Dataset entries:
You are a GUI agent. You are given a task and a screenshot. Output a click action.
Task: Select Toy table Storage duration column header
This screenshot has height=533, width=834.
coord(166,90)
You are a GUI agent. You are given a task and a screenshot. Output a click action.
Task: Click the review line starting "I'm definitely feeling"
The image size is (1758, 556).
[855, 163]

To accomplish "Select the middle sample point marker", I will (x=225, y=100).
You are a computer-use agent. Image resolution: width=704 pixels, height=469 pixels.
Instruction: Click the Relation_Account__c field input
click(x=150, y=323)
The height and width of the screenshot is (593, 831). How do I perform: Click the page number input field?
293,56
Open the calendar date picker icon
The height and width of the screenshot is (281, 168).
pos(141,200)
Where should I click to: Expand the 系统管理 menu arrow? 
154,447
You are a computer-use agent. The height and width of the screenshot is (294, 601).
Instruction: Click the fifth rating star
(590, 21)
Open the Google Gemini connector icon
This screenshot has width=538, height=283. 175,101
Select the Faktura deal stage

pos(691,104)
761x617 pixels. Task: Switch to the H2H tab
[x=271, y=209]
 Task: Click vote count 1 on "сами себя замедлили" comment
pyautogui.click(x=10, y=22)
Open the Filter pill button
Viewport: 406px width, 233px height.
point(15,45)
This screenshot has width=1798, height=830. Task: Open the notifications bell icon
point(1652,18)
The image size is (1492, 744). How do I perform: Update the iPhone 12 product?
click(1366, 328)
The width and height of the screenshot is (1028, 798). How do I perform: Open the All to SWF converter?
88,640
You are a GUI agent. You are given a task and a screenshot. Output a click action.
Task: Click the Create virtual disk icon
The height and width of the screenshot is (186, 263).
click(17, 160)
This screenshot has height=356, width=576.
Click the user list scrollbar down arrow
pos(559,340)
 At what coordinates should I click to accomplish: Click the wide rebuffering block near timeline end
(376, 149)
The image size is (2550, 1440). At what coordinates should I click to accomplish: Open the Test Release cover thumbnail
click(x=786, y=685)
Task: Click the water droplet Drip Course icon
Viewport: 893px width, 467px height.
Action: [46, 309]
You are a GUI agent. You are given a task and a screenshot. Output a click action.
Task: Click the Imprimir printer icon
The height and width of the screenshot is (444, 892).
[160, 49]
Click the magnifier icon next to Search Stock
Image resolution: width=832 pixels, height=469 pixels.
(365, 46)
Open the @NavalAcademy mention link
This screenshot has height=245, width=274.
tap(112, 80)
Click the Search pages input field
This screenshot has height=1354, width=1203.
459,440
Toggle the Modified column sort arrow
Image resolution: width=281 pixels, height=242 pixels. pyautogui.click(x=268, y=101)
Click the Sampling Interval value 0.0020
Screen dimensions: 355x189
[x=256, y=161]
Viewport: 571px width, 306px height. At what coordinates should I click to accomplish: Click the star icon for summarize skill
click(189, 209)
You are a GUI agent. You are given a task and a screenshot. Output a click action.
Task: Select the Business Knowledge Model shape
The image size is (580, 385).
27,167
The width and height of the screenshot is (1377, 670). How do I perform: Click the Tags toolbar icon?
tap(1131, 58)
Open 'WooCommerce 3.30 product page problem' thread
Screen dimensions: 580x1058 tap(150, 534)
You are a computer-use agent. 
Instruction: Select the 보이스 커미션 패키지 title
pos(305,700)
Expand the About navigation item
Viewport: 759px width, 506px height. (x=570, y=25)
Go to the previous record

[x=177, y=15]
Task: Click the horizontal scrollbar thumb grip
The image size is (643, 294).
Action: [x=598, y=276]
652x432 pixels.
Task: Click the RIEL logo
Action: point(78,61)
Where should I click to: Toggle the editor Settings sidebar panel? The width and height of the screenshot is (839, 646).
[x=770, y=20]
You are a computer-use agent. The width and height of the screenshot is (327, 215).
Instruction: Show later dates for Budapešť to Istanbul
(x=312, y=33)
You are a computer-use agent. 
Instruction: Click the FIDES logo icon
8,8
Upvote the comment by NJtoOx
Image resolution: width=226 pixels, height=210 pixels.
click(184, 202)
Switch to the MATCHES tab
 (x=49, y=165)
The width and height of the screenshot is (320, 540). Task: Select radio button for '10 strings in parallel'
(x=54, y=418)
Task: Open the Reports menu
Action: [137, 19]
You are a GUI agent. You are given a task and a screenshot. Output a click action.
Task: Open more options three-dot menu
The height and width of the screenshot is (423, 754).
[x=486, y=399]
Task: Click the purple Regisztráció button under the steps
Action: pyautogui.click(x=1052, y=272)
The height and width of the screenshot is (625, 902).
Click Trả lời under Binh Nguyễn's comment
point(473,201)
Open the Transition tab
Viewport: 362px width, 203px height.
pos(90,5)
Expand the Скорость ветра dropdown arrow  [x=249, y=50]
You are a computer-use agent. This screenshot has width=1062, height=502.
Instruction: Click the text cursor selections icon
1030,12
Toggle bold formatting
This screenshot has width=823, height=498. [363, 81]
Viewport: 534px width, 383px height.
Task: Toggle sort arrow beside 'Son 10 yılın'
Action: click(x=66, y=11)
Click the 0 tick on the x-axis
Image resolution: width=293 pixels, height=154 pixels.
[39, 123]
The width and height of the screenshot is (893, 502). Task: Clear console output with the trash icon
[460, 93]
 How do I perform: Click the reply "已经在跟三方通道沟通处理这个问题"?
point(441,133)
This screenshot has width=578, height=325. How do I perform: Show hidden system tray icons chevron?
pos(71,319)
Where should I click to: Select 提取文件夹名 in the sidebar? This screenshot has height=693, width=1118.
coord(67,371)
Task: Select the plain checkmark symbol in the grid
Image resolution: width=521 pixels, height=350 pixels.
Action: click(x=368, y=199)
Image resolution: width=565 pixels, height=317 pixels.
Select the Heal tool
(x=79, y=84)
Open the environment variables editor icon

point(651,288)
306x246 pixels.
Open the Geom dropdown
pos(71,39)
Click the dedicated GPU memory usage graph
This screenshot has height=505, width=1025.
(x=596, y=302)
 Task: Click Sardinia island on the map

> [WHAT THE TASK ASKS]:
All of the data above needs to be written out exactly.

> [ANSWER FOR THE TASK]:
You are a GUI agent. You are given a task and a screenshot. Output a click action.
Task: Select Toy table Storage duration column header
This screenshot has height=533, width=834.
coord(166,90)
You are a GUI agent. You are given a task and a screenshot. Output a click action.
Task: Click the review line starting "I'm definitely feeling"
The image size is (1758, 556).
[855, 163]

To accomplish "Select the middle sample point marker", I will (x=225, y=100).
You are a computer-use agent. Image resolution: width=704 pixels, height=469 pixels.
Instruction: Click the Relation_Account__c field input
click(x=150, y=323)
The height and width of the screenshot is (593, 831). How do I perform: Click the page number input field?
293,56
Open the calendar date picker icon
The height and width of the screenshot is (281, 168).
pos(141,200)
Where should I click to: Expand the 系统管理 menu arrow? 
154,447
You are a computer-use agent. The height and width of the screenshot is (294, 601).
Instruction: Click the fifth rating star
(590, 21)
Open the Google Gemini connector icon
This screenshot has width=538, height=283. 175,101
Select the Faktura deal stage

pos(691,104)
761x617 pixels. Task: Switch to the H2H tab
[x=271, y=209]
 Task: Click vote count 1 on "сами себя замедлили" comment
pyautogui.click(x=10, y=22)
Open the Filter pill button
Viewport: 406px width, 233px height.
point(15,45)
This screenshot has width=1798, height=830. Task: Open the notifications bell icon
point(1652,18)
The image size is (1492, 744). How do I perform: Update the iPhone 12 product?
click(1366, 328)
The width and height of the screenshot is (1028, 798). How do I perform: Open the All to SWF converter?
88,640
You are a GUI agent. You are given a task and a screenshot. Output a click action.
Task: Click the Create virtual disk icon
The height and width of the screenshot is (186, 263).
click(17, 160)
This screenshot has height=356, width=576.
Click the user list scrollbar down arrow
pos(559,340)
 At what coordinates should I click to accomplish: Click the wide rebuffering block near timeline end
(376, 149)
The image size is (2550, 1440). At what coordinates should I click to accomplish: Open the Test Release cover thumbnail
click(x=786, y=685)
Task: Click the water droplet Drip Course icon
Viewport: 893px width, 467px height.
Action: [46, 309]
You are a GUI agent. You are given a task and a screenshot. Output a click action.
Task: Click the Imprimir printer icon
The height and width of the screenshot is (444, 892).
[160, 49]
Click the magnifier icon next to Search Stock
Image resolution: width=832 pixels, height=469 pixels.
(365, 46)
Open the @NavalAcademy mention link
This screenshot has height=245, width=274.
tap(112, 80)
Click the Search pages input field
This screenshot has height=1354, width=1203.
459,440
Toggle the Modified column sort arrow
Image resolution: width=281 pixels, height=242 pixels. pyautogui.click(x=268, y=101)
Click the Sampling Interval value 0.0020
Screen dimensions: 355x189
[x=256, y=161]
Viewport: 571px width, 306px height. At what coordinates should I click to accomplish: Click the star icon for summarize skill
click(189, 209)
You are a GUI agent. You are given a task and a screenshot. Output a click action.
Task: Select the Business Knowledge Model shape
The image size is (580, 385).
27,167
The width and height of the screenshot is (1377, 670). How do I perform: Click the Tags toolbar icon?
tap(1131, 58)
Open 'WooCommerce 3.30 product page problem' thread
Screen dimensions: 580x1058 tap(150, 534)
You are a computer-use agent. 
Instruction: Select the 보이스 커미션 패키지 title
pos(305,700)
Expand the About navigation item
Viewport: 759px width, 506px height. (x=570, y=25)
Go to the previous record

[x=177, y=15]
Task: Click the horizontal scrollbar thumb grip
The image size is (643, 294).
Action: [x=598, y=276]
652x432 pixels.
Task: Click the RIEL logo
Action: point(78,61)
Where should I click to: Toggle the editor Settings sidebar panel? The width and height of the screenshot is (839, 646).
[x=770, y=20]
You are a computer-use agent. The width and height of the screenshot is (327, 215).
Instruction: Show later dates for Budapešť to Istanbul
(x=312, y=33)
You are a computer-use agent. 
Instruction: Click the FIDES logo icon
8,8
Upvote the comment by NJtoOx
Image resolution: width=226 pixels, height=210 pixels.
click(184, 202)
Switch to the MATCHES tab
 (x=49, y=165)
The width and height of the screenshot is (320, 540). Task: Select radio button for '10 strings in parallel'
(x=54, y=418)
Task: Open the Reports menu
Action: [137, 19]
You are a GUI agent. You are given a task and a screenshot. Output a click action.
Task: Open more options three-dot menu
The height and width of the screenshot is (423, 754).
[x=486, y=399]
Task: Click the purple Regisztráció button under the steps
Action: pyautogui.click(x=1052, y=272)
The height and width of the screenshot is (625, 902).
Click Trả lời under Binh Nguyễn's comment
point(473,201)
Open the Transition tab
Viewport: 362px width, 203px height.
pos(90,5)
Expand the Скорость ветра dropdown arrow  [x=249, y=50]
You are a computer-use agent. This screenshot has width=1062, height=502.
Instruction: Click the text cursor selections icon
1030,12
Toggle bold formatting
This screenshot has width=823, height=498. [363, 81]
Viewport: 534px width, 383px height.
Task: Toggle sort arrow beside 'Son 10 yılın'
Action: click(x=66, y=11)
Click the 0 tick on the x-axis
Image resolution: width=293 pixels, height=154 pixels.
[39, 123]
The width and height of the screenshot is (893, 502). Task: Clear console output with the trash icon
[460, 93]
 How do I perform: Click the reply "已经在跟三方通道沟通处理这个问题"?
point(441,133)
This screenshot has width=578, height=325. How do I perform: Show hidden system tray icons chevron?
pos(71,319)
Where should I click to: Select 提取文件夹名 in the sidebar? This screenshot has height=693, width=1118.
coord(67,371)
Task: Select the plain checkmark symbol in the grid
Image resolution: width=521 pixels, height=350 pixels.
Action: click(x=368, y=199)
Image resolution: width=565 pixels, height=317 pixels.
Select the Heal tool
(x=79, y=84)
Open the environment variables editor icon

point(651,288)
306x246 pixels.
Open the Geom dropdown
pos(71,39)
Click the dedicated GPU memory usage graph
This screenshot has height=505, width=1025.
(x=596, y=302)
 Task: Click Sardinia island on the map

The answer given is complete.